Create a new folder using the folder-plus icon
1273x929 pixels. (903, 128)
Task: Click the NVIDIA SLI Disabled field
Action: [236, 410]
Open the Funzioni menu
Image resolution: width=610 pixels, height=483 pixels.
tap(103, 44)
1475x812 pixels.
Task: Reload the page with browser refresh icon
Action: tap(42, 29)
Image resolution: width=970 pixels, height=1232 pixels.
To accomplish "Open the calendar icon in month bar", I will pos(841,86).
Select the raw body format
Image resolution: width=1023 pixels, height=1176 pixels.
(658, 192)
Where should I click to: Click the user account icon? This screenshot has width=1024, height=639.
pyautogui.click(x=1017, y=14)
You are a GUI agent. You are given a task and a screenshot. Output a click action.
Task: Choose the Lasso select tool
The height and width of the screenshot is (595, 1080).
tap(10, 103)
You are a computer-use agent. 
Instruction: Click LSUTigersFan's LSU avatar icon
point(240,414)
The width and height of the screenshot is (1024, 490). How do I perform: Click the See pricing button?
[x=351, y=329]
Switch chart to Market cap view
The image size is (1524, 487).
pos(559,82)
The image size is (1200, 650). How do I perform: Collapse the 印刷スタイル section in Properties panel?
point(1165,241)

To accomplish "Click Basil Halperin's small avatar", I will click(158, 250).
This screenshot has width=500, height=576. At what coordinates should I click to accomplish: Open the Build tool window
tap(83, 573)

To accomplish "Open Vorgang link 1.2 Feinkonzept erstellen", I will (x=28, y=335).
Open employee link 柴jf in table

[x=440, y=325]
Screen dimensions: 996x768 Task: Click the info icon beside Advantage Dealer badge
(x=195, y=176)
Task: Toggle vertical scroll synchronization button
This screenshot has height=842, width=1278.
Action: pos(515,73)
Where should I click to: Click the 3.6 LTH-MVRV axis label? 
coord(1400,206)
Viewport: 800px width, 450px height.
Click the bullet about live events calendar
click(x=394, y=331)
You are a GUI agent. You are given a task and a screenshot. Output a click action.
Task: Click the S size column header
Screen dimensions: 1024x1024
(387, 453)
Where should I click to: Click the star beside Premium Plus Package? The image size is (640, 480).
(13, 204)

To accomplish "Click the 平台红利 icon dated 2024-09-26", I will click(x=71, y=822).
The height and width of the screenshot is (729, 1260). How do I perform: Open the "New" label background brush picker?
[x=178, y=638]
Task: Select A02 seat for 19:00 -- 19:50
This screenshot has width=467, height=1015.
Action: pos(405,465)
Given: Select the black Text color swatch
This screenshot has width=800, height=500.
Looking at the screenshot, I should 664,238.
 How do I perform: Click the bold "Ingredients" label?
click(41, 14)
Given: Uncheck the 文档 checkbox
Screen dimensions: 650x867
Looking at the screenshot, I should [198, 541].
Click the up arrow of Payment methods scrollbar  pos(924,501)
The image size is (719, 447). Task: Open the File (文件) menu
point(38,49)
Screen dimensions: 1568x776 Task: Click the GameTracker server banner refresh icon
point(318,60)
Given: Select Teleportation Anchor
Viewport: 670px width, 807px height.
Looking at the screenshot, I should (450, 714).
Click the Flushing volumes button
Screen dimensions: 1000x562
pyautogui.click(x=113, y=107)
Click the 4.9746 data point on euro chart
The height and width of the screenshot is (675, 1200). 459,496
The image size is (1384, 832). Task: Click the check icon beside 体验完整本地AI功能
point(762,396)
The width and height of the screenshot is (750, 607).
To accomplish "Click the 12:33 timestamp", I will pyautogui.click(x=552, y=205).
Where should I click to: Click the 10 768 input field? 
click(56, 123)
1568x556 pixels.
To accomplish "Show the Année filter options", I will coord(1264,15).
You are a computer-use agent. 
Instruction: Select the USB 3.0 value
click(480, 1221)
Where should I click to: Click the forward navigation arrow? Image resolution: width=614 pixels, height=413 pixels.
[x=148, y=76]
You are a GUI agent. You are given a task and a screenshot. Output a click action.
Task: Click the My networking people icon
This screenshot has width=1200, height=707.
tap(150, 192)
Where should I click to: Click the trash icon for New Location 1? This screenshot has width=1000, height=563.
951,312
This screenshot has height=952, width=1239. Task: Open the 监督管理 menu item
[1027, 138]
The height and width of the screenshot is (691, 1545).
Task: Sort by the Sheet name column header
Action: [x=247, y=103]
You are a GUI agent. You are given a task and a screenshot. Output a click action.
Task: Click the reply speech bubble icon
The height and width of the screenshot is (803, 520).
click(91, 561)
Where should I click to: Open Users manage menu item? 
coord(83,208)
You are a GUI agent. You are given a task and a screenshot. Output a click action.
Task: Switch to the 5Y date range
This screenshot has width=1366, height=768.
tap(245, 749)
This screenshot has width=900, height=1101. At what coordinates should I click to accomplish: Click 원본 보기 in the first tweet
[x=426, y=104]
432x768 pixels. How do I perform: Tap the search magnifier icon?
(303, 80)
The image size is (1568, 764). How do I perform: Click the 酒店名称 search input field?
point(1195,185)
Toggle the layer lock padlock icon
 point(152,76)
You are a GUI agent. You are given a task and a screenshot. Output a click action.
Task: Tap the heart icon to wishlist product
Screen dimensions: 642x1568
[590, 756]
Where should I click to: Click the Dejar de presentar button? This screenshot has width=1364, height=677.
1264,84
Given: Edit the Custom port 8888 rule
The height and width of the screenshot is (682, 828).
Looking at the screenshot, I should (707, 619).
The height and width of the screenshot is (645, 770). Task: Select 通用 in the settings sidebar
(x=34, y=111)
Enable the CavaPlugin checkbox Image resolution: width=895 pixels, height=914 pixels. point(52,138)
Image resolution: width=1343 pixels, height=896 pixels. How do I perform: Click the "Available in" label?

________

* _Exercise requirements_
Look above for the line that contains "The image size is (1568, 764).". Starting there, transcribe every line exactly until you have copied the line that contains "Enable the CavaPlugin".

* _The answer_
The image size is (1568, 764). How do I perform: Click the 酒店名称 search input field?
point(1195,185)
Toggle the layer lock padlock icon
 point(152,76)
You are a GUI agent. You are given a task and a screenshot. Output a click action.
Task: Tap the heart icon to wishlist product
Screen dimensions: 642x1568
[590, 756]
Where should I click to: Click the Dejar de presentar button? This screenshot has width=1364, height=677.
1264,84
Given: Edit the Custom port 8888 rule
The height and width of the screenshot is (682, 828).
Looking at the screenshot, I should (707, 619).
The height and width of the screenshot is (645, 770). Task: Select 通用 in the settings sidebar
(x=34, y=111)
Enable the CavaPlugin checkbox Image resolution: width=895 pixels, height=914 pixels. point(52,138)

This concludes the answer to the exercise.